Last but not least, if your water comes from a private well system, chances are that you are using a chemical injection filter for eliminating bacteria and different types of pathogens. In this case, the filter may be producing a chlorine smell.

Therefore, you must treat your well water. However, some disinfection methods will not cause your water to smell like bleach or chlorine. For example, you can use a UV light water purifier to eliminate waterborne pathogens. In this case, you don't need to add any chemicals to your tap water.

In case of shock chlorination, you may have to deal with the chlorine smell temporarily. However, the stink will go away after a day or two.

What Should you Do if your Tap Water Smells Like Chlorine?

Given below are some of the methods that you can use to reduce the smell of chlorine from your water.

Test Your Water

First of all, you should find out if you can drink this type of water without negatively affecting your health. You can test your water yourself or hire the services of a certified laboratory.

Generally, if the chlorine level is as high as 4 mg per liter, your tap water is safe for regular consumption.

Put Water In Your Fridge for a few hours

If you cannot tolerate your water taste but your water contains fewer than two parts per million of chlorine, you can use the evaporation method to reduce these levels further. All you need to do is fill a pot with water and put it in your fridge for two hours. It is better if you take it out the next morning.

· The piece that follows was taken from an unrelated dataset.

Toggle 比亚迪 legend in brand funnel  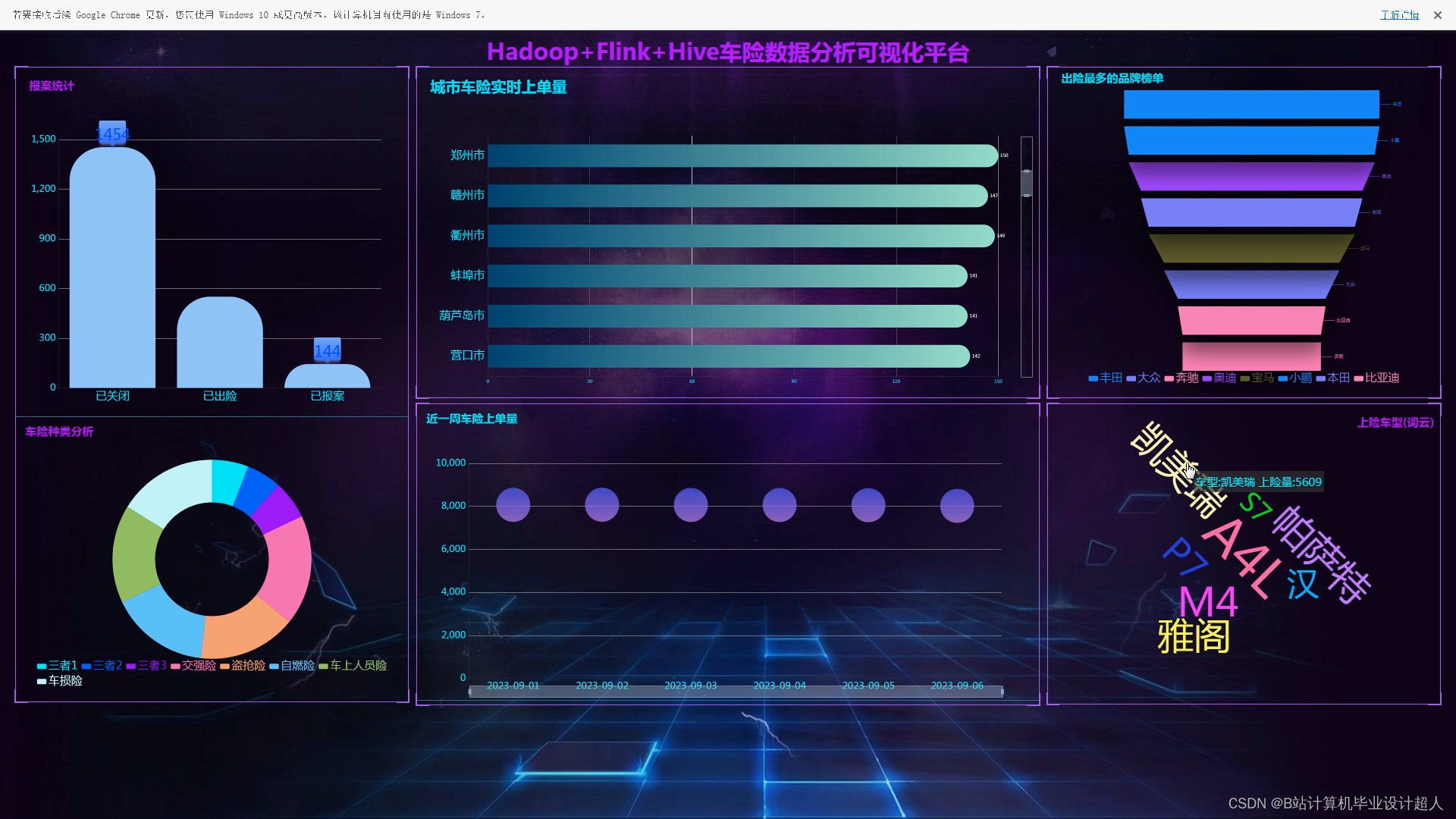(1376, 378)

Contact Your Local Authority

If the chlorine level is higher than 4 parts per million, you may want to submit your complaint to your water utility company. We suggest that you share the fact sheet for better results. Operators and owners of public water systems are responsible to make sure that the water is safe for regular consumption. However, if you don't submit your complaint, you cannot expect the problem to be resolved.

Your water may still contain a lot of chlorine even if it does not smell or taste different. In this case, you can decide whether you should treat this type of water or not. If you can tolerate the smell or taste, you don't need to take any treatment methods.

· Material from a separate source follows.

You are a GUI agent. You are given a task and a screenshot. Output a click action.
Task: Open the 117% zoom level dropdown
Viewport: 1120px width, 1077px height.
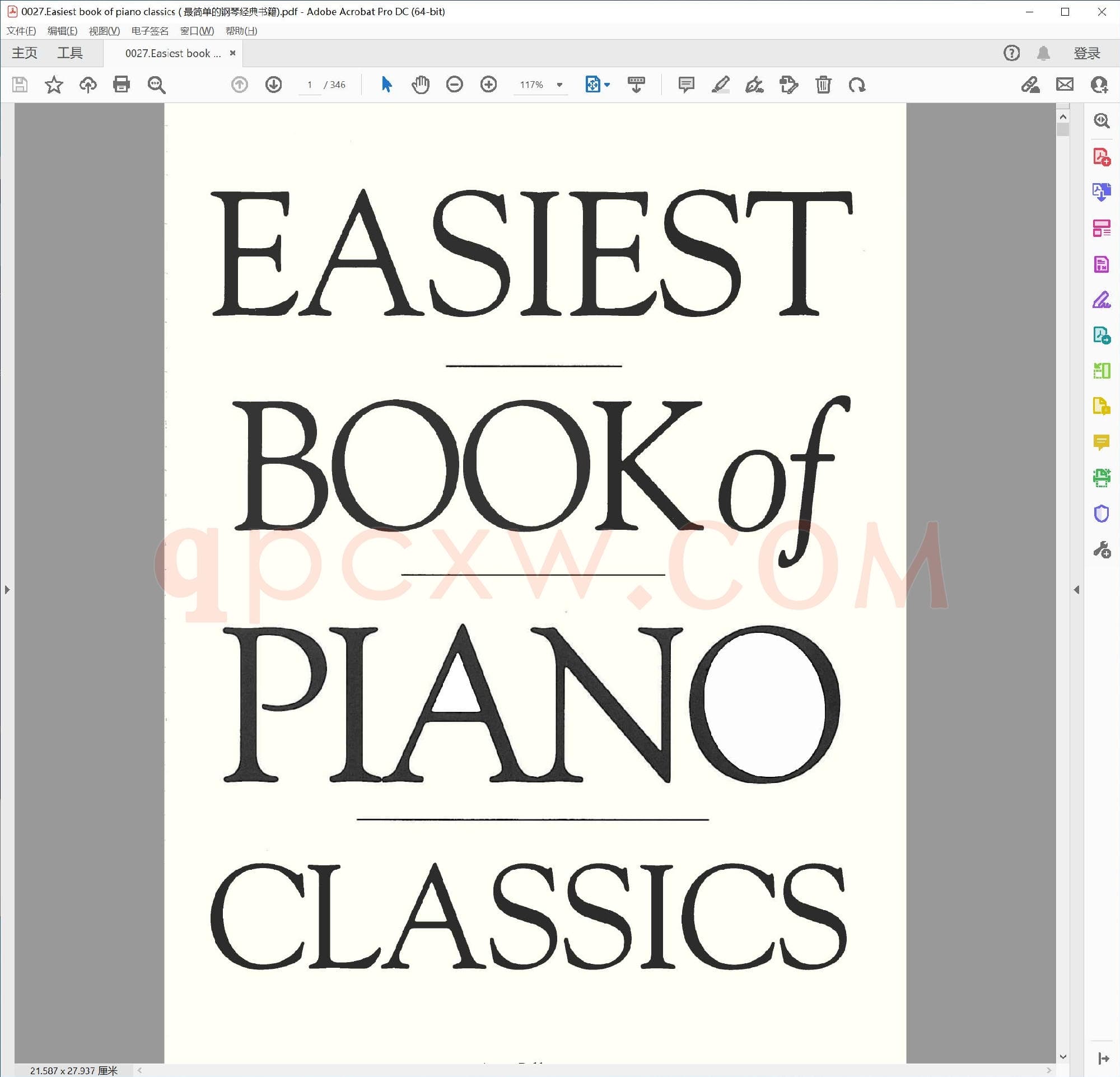(x=559, y=85)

Removing Chlorine From your Drinking Water

You can choose from different systems to remove chlorine from your tap water, such as chemical neutralization, carbon filters, distillation, and reverse osmosis. Let's talk about each of these units one by one.

Reverse Osmosis

As far as effectiveness is concerned, reverse osmosis is on top of the list. In these units, there are many filtration stages in addition to a semipermeable membrane. Therefore, these units can remove unhealthy contaminants with a size of 0.0005 microns.


Another effective method is known as distillation. The role of the distillation boiler is to boil and evaporate water. After the filtration process, contaminants including chlorine are found in the boiling chamber.

Carbon Filters

Some types of carbon filters like activated carbon may also be used to eliminate chlorine from your drinking water. Since they have a large surface area, they can easily trap chemical impurities.